This Geometry problem seems like it should be easier. Two ladders are located in and alley between two buildings.  They are leaned up agains the buildings such that they take up the full width of the alleyway and cross at a point 12 ft above the ground.  One ladder is 40 ft long.  The other ladder is 30 ft long.
How wide is the alley?

I was able to find a quartic equation that gave the height above the ground where the 30' ladder meets the building.
$x^4 - 24x^3 + 700x^2 - 16800 x + 100800 = 0$
I did not see an easy way to solve this, and plugged it into wolfram alpha.  WA gives a solution to this quartic of 19.000.

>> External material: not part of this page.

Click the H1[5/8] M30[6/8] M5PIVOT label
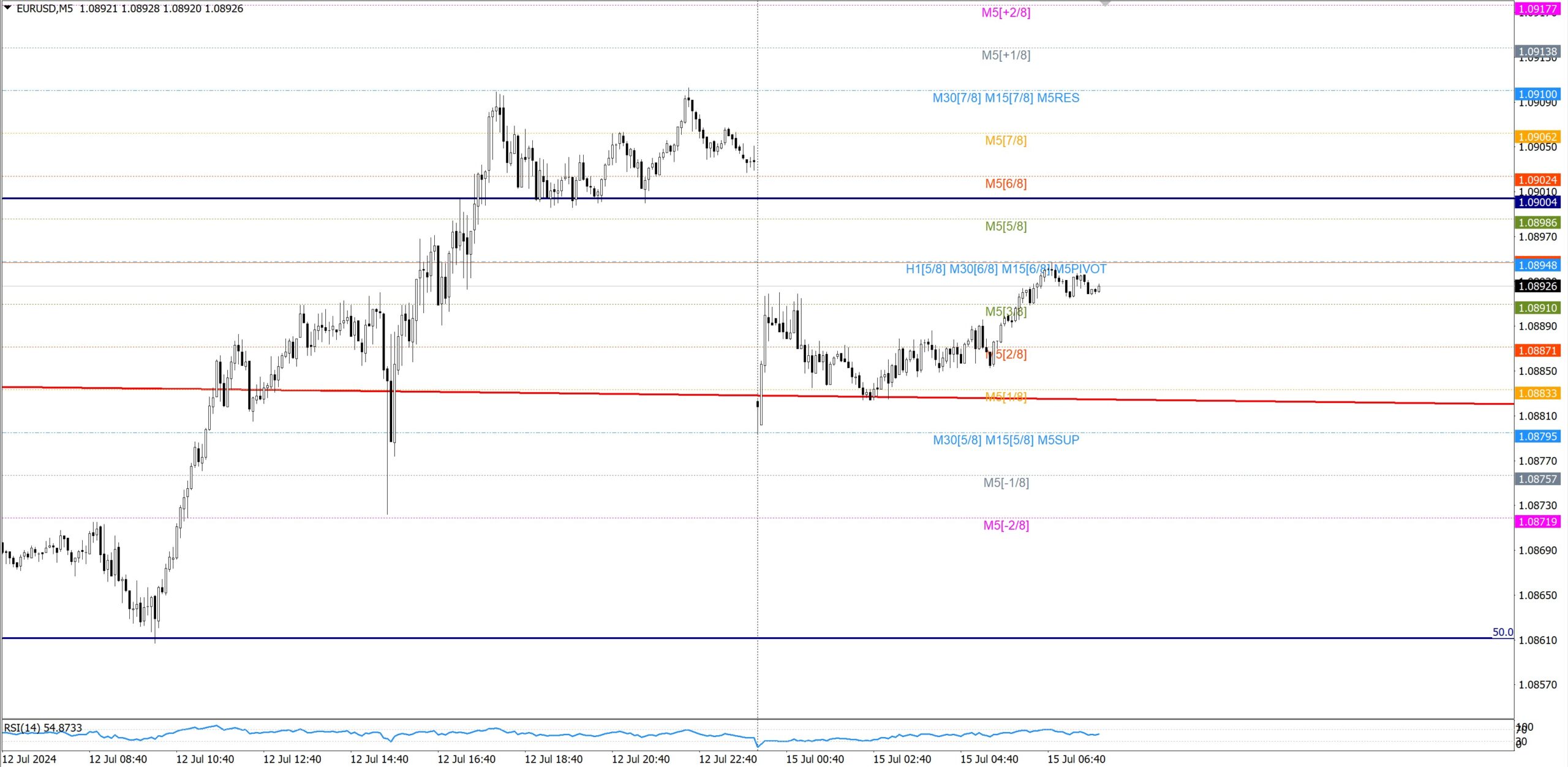 click(1005, 269)
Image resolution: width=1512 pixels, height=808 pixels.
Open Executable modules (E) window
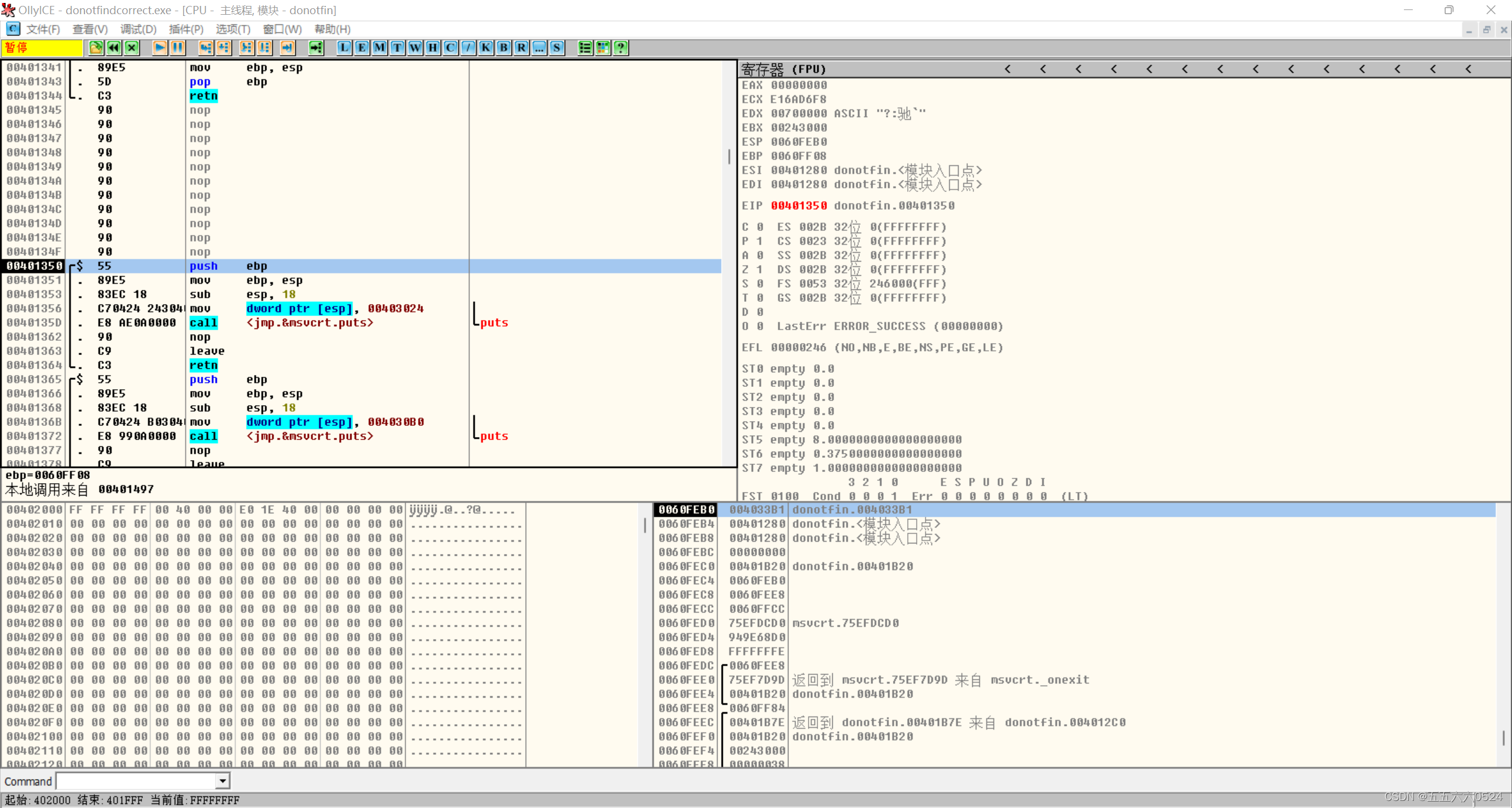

But, 19 can't be a root by the rational root theorem... The root is very nearly, but not exactly 19.
And then we can use the Pythagorean theorem to find that $w\approx \sqrt {539}$
On the face of it this problem seems like it should not require quartic equations.  I am curious to know if anyone has a simpler solution, and even better an exact solution.
 A: This is the old crossed ladders problem, and the resolution of a quartic is unavoidable in the generic case.
$\frac w{10}$ solves
$$x^8-\frac{1106}{25}x^6+697x^4-\frac{114264}{25}x^2+\frac{6543504}{625}=0$$
which is irreducible and has generic Galois group ($S_4$ with respect to $x^2$), so it cannot be simplified beyond what the quartic formulas provide.

More generally, suppose the ladder lengths are $a$ and $b$, they cross at height $h$ and the alley width is $w$. Let $A=a^2$, $B=b^2$, $H=h^2$, $W=w^2$, $S=A+B$ and $P=AB$. Then $W$ satisfies the (homogeneous in $A,B,H,W$ and symmetric in $A,B$) quartic
$$\begin{align}
&W^4\\
+(4H-2S)&W^3\\
+(S^2+2P-6HS)&W^2\\
+(2H(S^2+2P)-2SP)&W\\
+(H^2(S^2-4P)-2HSP+P^2)&=0
\end{align}$$
For $a=30,b=40,h=12$ this yields $w=23.21673746900\dots$
A: You say that you don't think that this problem should require quartic equations, but you also seem to be saying that the answer is a quartic number (i.e. an algebraic number of degree four over the rationals): You say it's not exactly equal to a rational number, and also that it's not the square root of any rational number.
I didn't check your equations, but if the previous assertions are true then how could the answer not involve a quartic equation?
Of course potentially you might be able to write the answer in terms of some trig functions instead of in terms of polynomial equations, but typically we consider an expression in radicals to be "better" than an expression in terms of transcendental functions.